Worlds End is 107 acres of rocky clay soil 40 miles west of Albany located on ancestral Mohawk land.
About –
It is first and foremost a home to several artists, writers and gardeners. The land is managed as a small-scale diversified homestead farm. Our goal is to make the land here productive for the dietary and creative needs of those who live and work here, while improving the overall health of the soil and water for the benefit of the surrounding ecosystem.
At the crux of what we aspire to is a real balance between purposeful work and enjoyment. We feel that prioritizing in this way results in an experience for visitors that is creative, and at times challenges the notion of what a farm ought to be. We are interested in the ways that alternative relationships to time and economy invites different relationships to self, land and community. As a dynamic site for learning and making, the farm invites different forms of intelligence left out in other places to transform the nature of the conversation.
Merging aspects of productive market gardening with permaculture design, the growing space is small, amounting to less than half an acre total. This also allows for more pasture access for our flock of Icelandic sheep. Visitors should arrive ready to view a living, fluid agricultural experiment that is always changing. We hope that students will leave feeling as inspired by what they have learned and seen as we feel every day that we enjoy this creative collaboration with this place.
Our Products –
Saipua matriarch, Susan Ryhanen began making soap as a hobby in 1999 in her basement using olive oil from the grocery store and a shoebox as a mold. The hobby grew into a small business called Creekside Soaps which sold soap as well as custom engineered soap making supplies, designed by Susan's husband Pentti.
In 2004 Susan’s daughter Sarah and her partner Eric suggested a re-branding of the soap - and SAIPUA (derived from the Finnish word for soap ‘saippua’ and a nod to Pentti’s heritage) was formed. For almost two decades, soap has served as a backbone for the myriad endeavors at SAIPUA and Worlds End Farm.
As we've added to the workings of the farm, our offerings have expanded beyond handcrafted soap and body oil to wool and sheep products, ceramics, seasonal pantry items and tabletop decor.

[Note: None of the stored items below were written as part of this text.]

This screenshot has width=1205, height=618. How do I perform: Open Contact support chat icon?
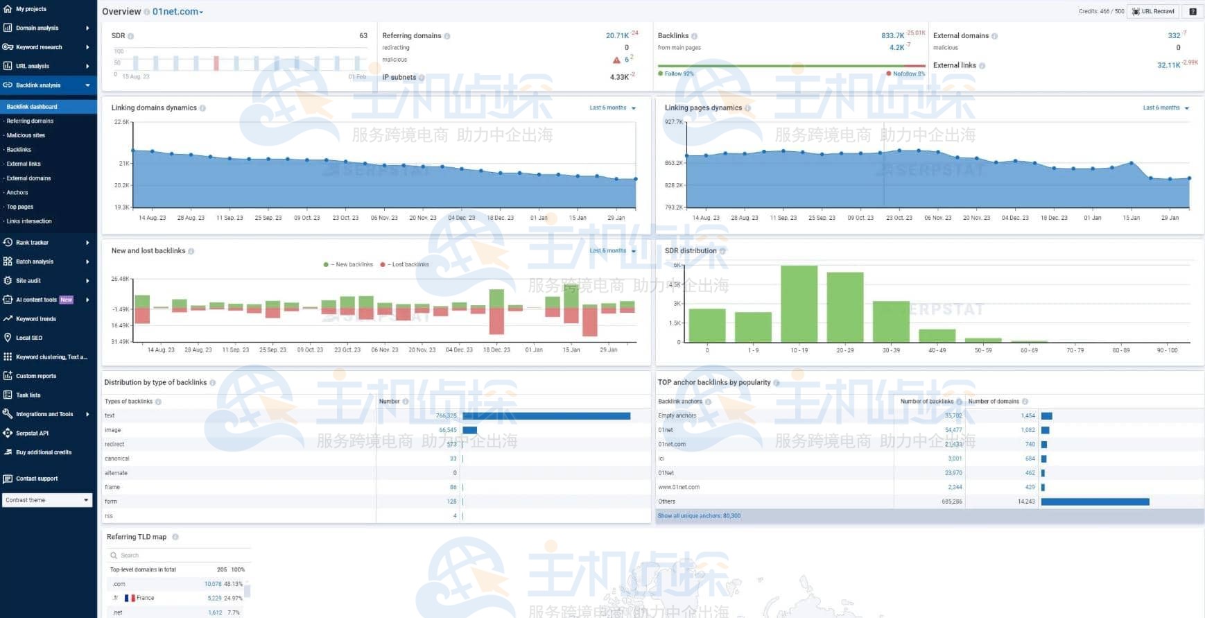click(8, 479)
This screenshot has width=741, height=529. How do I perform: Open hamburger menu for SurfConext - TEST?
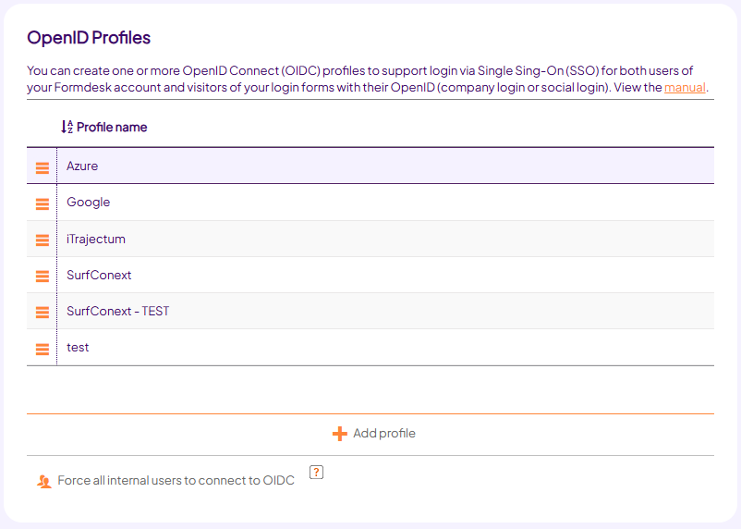(43, 312)
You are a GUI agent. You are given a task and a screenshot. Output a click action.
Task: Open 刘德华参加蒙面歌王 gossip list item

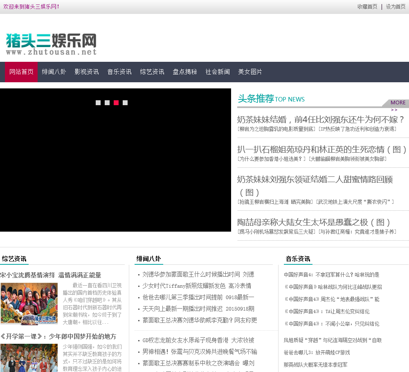[198, 274]
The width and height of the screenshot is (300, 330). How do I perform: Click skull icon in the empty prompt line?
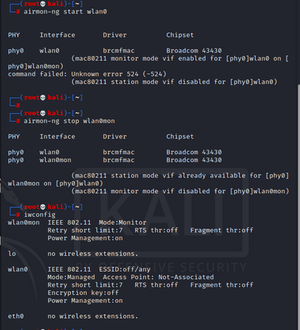tap(43, 97)
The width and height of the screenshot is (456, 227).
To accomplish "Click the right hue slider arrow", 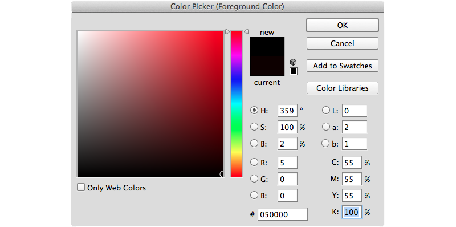I will (x=246, y=31).
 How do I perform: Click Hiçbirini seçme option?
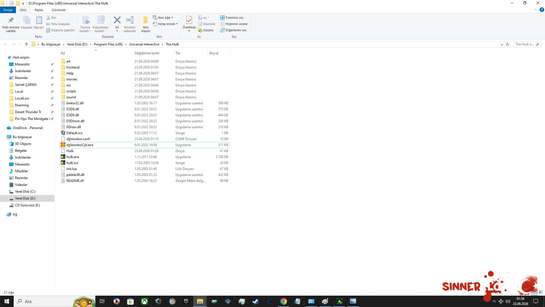tap(234, 24)
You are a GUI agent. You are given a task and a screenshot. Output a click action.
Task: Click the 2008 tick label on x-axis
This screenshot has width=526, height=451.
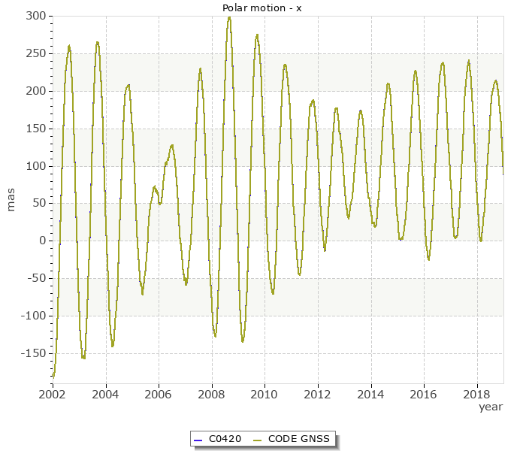[212, 394]
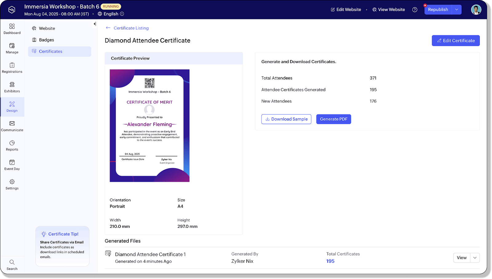
Task: Expand dropdown next to View button
Action: (475, 258)
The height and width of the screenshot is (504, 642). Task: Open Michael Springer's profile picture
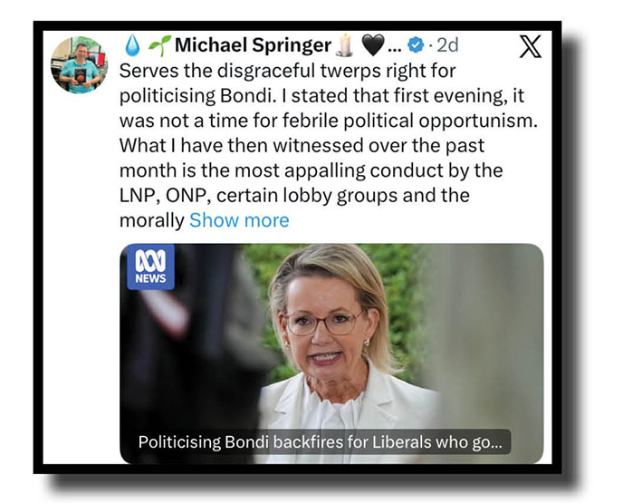tap(80, 66)
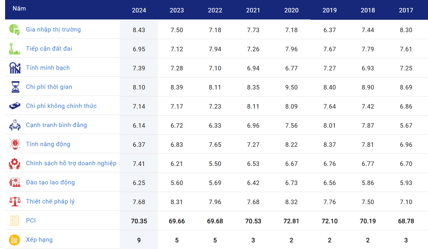Screen dimensions: 428x249
Task: Open the Đào tạo lao động link
Action: [50, 182]

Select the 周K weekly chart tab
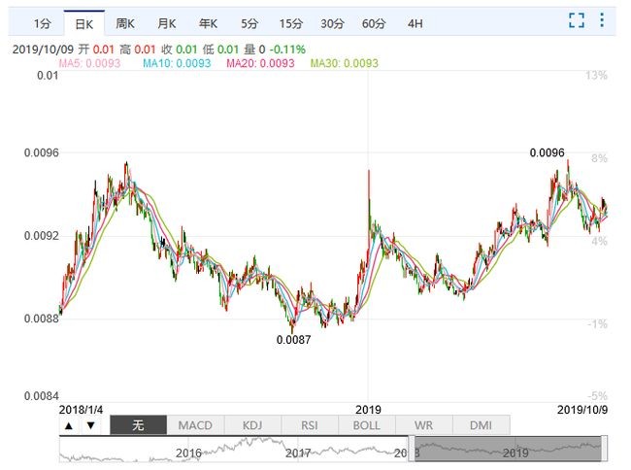[x=125, y=22]
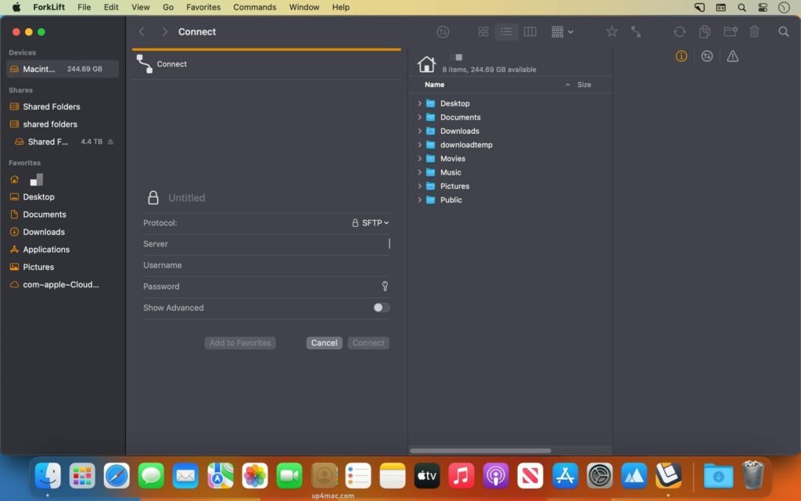The height and width of the screenshot is (501, 801).
Task: Toggle the Show Advanced switch
Action: click(381, 308)
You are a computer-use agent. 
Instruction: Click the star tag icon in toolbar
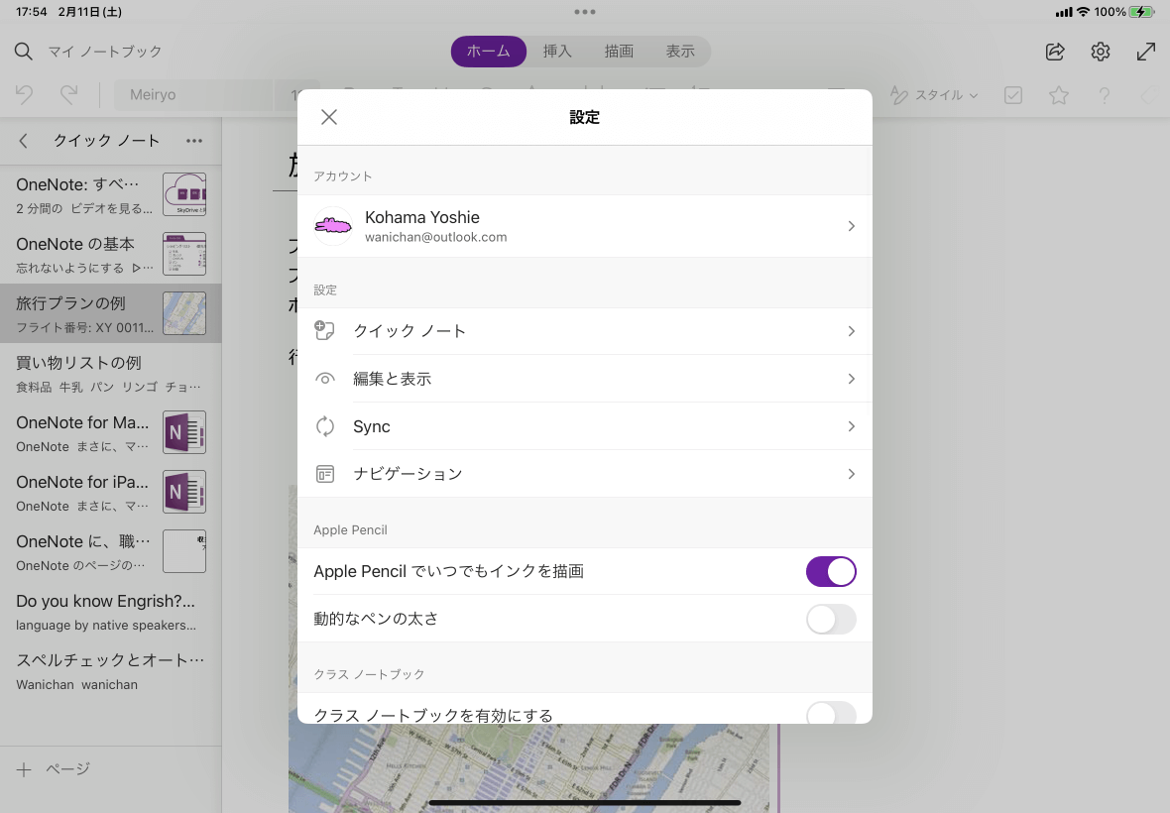point(1058,95)
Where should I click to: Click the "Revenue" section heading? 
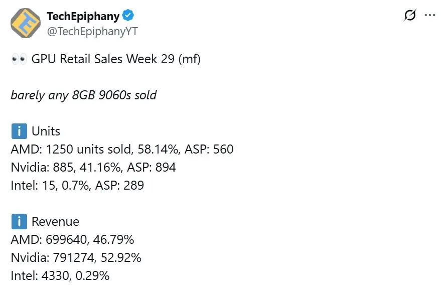click(x=55, y=222)
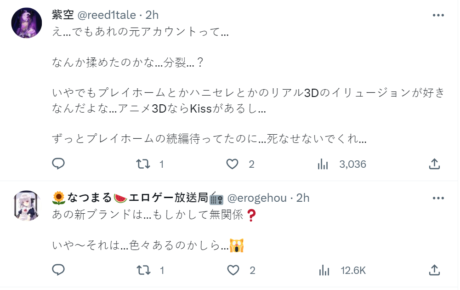Reply to なつまる's tweet
The height and width of the screenshot is (290, 460).
coord(58,270)
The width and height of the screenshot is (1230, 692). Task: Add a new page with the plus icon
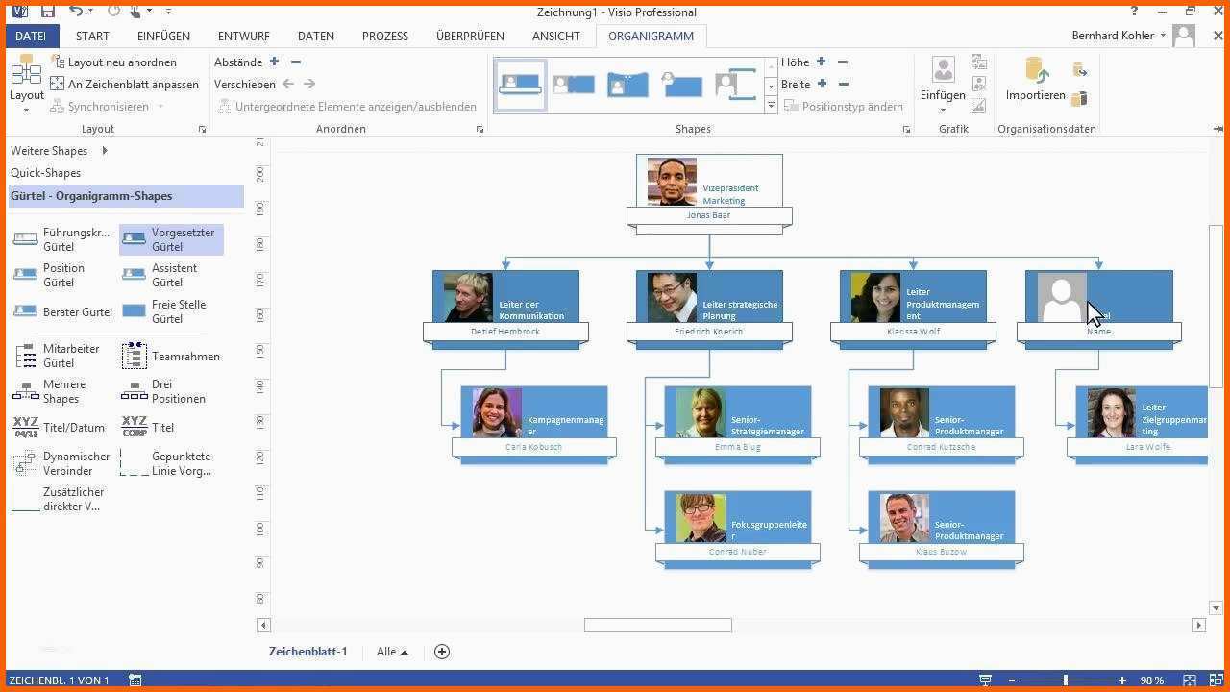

Wool products and sheep pelts come from our growing flock of Icelandic sheep. We see the flock through lambing in April, rotational grazing all summer, to shearing and eventual culling in the fall. Cull sheep are butchered for our freezer, and their pelts are salted and dried on site before being tanned by our friends at Bucks County Fur in Pennsylvania. The fiber and pelts we offer to you here are soft, powerful reminders of the life cycle of the farm.
Teas, cookies and jams rotate into the shop seasonally, produced in the kitchen at Worlds End or in collaboration with our friends and local farmers.
In our ceramics studio housed in the milking shed of our 1875 barn, we craft soap dishes designed by Object & Totem. Glazed with custom Saipua colorways, the dishes are shaped and fired on site. We occasionally offer one-off ceramic objects and vessels, depending on what our artists-in-residence and other visitors have been up to in the studio.
We never set a table at Worlds End without candles, and though we don't make them ourselves (yet) we're glad to offer hand-dipped tapers in unique, saturated colors sourced from a small producer in Maine.